Early History through Ottoman Rule

Like neighboring Thrace and Epirus, Macedonia has been, since the early Middle Ages, a meeting place of nations, a fact that has contributed in large measure to its complex and turbulent history. Macedonians first appear historically about 700 b.c. By about 400 b.c., they had adopted the Greek language and had begun to build a kingdom (Macedon) that was greatly enlarged by the conquests of Philip II (359–336 b.c.) and Alexander the Great (336–323 b.c.). In the 2d cent. b.c., Macedonia became a Roman province.

With the division (a.d. 395) of the Roman Empire, Macedonia came under Byzantine rule. Devastated by the Goths and Huns, it was settled (6th cent.) by the Slavs, who quickly made most of Macedonia a Slavic land. However, it continued under intermittent Byzantine domination until the 9th cent., when most of Macedonia was wrested from the Byzantine Empire by Bulgaria. Emperor Basil II recovered it (1014–18) for Byzantium, but after the temporary breakup (1204) of the Byzantine Empire during the Fourth Crusade, Macedonia was bitterly contested among the Latin Empire of Constantinople, the Bulgars under Ivan II, the despots of Epirus, and the emperors of Nicaea. It again became part of the Byzantine Empire, which was restored in 1261, but in the 14th cent. Stephen Dušan of Serbia conquered all Macedonia except for present-day Thessaloníki.

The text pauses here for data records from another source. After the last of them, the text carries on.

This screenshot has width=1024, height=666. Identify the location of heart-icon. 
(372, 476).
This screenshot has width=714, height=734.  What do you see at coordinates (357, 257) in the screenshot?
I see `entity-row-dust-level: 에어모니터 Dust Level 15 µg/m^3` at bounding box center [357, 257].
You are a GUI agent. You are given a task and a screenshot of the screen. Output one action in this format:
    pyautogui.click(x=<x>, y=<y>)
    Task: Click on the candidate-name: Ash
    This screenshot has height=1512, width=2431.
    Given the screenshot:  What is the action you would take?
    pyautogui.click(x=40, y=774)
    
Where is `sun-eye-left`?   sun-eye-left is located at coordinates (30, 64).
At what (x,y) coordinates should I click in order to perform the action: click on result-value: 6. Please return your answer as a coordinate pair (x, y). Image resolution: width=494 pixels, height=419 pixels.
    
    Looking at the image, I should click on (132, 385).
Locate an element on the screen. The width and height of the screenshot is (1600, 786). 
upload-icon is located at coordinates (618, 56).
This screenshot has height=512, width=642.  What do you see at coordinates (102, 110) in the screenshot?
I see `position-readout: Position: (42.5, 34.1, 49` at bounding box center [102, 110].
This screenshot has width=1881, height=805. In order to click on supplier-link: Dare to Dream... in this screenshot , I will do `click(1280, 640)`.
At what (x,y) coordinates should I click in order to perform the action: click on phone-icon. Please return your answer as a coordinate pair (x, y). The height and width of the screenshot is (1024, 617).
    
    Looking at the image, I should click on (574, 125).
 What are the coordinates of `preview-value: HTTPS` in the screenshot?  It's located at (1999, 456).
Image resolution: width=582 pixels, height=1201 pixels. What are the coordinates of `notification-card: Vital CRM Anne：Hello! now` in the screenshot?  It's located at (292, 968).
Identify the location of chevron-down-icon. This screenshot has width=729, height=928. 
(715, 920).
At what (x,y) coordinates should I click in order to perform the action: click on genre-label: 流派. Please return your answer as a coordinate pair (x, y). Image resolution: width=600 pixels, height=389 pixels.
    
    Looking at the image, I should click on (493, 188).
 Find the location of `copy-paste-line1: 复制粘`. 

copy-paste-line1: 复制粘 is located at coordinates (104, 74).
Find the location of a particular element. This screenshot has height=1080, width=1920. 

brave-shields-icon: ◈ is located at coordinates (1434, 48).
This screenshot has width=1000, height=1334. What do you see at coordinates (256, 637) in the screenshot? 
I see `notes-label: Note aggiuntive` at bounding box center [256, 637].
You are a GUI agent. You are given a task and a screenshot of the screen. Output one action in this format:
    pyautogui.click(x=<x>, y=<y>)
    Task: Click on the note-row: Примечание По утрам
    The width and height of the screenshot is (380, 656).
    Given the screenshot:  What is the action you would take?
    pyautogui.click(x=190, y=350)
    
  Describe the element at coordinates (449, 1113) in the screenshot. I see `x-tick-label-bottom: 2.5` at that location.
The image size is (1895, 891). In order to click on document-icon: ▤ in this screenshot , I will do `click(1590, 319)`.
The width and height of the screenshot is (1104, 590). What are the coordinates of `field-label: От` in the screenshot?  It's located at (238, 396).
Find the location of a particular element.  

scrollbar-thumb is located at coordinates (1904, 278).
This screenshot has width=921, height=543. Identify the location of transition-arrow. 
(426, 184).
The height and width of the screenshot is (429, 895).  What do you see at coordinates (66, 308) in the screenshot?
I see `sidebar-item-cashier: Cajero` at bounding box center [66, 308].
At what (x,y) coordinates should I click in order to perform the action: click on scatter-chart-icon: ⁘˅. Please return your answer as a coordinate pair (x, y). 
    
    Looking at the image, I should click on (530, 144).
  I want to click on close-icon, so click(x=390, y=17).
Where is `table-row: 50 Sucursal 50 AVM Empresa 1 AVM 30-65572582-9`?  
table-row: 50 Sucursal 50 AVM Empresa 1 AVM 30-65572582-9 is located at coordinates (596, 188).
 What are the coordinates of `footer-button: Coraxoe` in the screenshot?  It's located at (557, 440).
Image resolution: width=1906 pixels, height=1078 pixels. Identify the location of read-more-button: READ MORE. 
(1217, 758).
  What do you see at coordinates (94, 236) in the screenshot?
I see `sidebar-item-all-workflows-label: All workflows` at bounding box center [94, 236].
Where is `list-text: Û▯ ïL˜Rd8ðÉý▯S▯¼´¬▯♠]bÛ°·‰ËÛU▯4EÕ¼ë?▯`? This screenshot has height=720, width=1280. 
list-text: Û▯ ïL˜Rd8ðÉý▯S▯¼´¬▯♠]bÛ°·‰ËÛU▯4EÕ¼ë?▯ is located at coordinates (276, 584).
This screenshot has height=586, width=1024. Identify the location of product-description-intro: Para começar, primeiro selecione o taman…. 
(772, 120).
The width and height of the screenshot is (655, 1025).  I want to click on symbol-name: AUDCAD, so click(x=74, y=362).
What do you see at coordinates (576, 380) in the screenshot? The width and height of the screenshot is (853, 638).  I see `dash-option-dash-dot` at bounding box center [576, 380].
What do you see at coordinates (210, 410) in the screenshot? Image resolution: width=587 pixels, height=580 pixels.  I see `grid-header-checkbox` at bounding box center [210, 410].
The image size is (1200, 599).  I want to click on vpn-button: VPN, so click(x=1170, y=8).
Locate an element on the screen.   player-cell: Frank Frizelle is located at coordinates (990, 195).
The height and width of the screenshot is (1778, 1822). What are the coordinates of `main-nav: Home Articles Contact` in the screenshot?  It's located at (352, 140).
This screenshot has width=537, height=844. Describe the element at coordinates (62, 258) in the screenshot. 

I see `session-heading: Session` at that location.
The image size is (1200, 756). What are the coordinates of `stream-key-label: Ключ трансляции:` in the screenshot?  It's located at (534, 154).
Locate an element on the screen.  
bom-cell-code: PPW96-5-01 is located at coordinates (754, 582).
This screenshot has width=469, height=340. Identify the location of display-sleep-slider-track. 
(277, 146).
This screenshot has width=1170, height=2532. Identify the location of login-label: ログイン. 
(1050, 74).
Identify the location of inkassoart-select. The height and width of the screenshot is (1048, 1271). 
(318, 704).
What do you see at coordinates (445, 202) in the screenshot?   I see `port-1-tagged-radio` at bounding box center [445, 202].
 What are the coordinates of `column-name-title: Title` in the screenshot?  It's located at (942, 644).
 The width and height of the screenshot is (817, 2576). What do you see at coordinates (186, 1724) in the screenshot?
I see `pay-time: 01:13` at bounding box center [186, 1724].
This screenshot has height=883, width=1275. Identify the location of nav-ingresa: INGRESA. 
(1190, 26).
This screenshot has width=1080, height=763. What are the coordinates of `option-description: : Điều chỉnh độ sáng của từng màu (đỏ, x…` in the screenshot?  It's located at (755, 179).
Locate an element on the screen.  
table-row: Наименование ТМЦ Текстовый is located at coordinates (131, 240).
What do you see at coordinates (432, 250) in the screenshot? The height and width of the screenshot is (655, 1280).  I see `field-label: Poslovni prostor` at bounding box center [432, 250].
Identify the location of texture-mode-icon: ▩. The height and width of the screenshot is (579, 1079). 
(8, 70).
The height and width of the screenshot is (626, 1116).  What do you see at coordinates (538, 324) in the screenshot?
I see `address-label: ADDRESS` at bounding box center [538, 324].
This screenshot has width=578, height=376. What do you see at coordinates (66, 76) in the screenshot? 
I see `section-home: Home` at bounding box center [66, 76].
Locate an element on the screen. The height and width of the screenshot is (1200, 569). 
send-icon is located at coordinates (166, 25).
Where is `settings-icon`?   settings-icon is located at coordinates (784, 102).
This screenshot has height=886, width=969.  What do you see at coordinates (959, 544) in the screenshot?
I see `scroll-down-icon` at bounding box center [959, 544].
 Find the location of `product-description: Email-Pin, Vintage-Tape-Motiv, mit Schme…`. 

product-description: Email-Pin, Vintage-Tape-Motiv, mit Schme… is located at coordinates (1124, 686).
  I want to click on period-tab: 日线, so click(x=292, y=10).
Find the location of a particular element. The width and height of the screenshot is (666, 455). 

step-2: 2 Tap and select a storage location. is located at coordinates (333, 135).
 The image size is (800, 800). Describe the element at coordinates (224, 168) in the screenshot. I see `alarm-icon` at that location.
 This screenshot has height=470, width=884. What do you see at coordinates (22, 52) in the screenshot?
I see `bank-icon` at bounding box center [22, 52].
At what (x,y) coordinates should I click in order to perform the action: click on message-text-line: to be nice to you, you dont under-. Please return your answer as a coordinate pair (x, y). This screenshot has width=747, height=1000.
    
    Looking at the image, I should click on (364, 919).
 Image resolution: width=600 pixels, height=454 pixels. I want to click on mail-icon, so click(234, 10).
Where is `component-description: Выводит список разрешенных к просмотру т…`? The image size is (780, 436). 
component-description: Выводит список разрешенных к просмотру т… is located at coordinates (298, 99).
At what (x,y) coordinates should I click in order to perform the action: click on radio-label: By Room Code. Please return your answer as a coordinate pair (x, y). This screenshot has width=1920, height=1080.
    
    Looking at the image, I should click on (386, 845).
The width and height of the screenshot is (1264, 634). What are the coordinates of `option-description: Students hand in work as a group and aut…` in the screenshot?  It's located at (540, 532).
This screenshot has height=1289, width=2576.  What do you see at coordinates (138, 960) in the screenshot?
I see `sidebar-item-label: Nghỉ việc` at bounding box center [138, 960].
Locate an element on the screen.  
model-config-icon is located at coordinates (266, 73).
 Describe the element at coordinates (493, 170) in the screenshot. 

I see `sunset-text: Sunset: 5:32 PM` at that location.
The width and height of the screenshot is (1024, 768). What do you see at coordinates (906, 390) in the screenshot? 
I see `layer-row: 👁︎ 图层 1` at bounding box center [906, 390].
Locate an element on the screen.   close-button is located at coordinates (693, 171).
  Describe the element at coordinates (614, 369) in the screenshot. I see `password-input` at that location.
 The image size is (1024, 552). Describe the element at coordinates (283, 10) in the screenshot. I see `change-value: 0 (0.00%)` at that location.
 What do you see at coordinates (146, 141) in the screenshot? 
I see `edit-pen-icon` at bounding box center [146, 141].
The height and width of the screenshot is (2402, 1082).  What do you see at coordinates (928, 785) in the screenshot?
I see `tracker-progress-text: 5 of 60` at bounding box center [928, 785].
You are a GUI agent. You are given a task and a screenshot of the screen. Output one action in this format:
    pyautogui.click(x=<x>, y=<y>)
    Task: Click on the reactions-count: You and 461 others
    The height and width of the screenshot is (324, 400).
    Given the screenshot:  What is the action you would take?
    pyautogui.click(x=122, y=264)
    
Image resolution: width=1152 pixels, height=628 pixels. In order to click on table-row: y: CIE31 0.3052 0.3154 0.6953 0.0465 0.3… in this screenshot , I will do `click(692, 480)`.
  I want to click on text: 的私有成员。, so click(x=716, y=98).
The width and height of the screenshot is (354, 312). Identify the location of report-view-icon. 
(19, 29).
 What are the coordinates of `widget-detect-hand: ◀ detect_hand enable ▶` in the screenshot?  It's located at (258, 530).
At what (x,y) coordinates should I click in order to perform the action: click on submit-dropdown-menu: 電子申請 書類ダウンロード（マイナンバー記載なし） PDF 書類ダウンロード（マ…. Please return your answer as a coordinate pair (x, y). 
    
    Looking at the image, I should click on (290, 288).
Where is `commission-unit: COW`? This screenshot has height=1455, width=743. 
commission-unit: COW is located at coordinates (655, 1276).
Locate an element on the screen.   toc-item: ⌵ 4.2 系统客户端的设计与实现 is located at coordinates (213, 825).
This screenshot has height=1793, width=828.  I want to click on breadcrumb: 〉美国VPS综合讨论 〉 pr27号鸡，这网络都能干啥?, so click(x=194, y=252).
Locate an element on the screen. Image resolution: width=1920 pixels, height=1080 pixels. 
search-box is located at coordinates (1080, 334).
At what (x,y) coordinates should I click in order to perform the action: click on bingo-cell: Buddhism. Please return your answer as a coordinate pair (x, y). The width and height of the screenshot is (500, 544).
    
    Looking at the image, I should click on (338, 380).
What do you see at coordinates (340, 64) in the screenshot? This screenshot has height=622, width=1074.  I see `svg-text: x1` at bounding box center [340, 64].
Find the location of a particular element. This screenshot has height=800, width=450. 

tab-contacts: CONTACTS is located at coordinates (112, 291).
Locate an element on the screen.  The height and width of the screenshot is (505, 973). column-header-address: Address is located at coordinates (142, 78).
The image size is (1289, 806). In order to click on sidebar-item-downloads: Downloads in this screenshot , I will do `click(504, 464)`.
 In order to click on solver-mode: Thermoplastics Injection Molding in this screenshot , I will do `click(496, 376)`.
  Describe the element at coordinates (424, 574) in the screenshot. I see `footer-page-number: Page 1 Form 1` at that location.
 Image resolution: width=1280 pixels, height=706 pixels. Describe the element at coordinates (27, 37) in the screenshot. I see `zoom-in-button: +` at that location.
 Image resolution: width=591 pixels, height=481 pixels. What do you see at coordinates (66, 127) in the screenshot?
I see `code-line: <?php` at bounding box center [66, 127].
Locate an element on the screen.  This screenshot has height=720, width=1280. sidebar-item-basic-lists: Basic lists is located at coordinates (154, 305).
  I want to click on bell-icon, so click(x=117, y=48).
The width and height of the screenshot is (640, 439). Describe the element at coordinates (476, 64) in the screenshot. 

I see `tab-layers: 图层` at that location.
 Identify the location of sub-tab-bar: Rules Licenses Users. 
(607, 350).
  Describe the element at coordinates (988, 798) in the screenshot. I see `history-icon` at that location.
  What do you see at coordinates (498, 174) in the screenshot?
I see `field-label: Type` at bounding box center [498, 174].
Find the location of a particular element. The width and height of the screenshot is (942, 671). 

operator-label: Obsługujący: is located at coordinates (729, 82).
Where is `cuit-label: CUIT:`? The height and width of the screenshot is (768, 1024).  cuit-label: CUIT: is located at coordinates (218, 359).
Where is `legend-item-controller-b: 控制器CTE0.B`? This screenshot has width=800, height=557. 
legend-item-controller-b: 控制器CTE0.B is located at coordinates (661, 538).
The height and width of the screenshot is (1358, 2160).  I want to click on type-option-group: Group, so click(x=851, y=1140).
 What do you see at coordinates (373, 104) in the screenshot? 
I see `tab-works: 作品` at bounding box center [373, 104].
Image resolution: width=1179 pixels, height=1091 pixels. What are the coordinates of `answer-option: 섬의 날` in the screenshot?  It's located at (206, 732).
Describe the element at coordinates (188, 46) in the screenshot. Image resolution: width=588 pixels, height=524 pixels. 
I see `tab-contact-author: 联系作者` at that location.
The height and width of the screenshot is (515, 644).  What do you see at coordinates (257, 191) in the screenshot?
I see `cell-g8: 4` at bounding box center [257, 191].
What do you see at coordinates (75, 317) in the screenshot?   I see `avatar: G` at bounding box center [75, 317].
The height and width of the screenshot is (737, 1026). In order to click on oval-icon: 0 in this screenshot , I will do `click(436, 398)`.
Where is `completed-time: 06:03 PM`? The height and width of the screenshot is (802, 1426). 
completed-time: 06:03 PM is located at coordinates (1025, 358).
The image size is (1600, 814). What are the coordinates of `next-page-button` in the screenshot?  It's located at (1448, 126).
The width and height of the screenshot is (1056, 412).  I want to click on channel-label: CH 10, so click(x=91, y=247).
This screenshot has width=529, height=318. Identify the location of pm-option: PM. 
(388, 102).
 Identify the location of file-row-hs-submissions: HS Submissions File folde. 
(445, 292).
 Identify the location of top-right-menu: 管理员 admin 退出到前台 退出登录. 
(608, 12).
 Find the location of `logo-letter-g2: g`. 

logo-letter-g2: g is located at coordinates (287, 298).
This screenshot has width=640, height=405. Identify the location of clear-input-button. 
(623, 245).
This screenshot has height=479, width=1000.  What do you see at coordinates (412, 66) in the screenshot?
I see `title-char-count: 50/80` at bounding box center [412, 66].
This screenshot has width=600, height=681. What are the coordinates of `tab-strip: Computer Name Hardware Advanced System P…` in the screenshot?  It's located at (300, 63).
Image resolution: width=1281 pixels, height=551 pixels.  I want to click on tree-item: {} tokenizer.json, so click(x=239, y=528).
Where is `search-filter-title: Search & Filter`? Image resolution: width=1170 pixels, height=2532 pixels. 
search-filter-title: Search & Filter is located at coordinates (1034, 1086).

The fall of the Serbian empire in the late 14th cent. brought Macedonia under the rule of the Ottoman Turks, which lasted for five centuries. In the 19th cent. the national revival in the Balkans began; national and religious antagonism flared, and conflict was heightened by the Ottoman policy of playing one group against the other. Meanwhile the Ottoman Empire lost control over the major sections of Greece, Serbia, and Bulgaria, each of which claimed Macedonia on historical or ethnical grounds. In the Treaty of San Stefano (1878), which terminated the Russo-Turkish War of 1877–78, Bulgaria was awarded the lion's share of Macedonia. However, the settlement was nullified by the European powers in the same year (see Berlin, Congress of), and Macedonia was left under direct Ottoman control.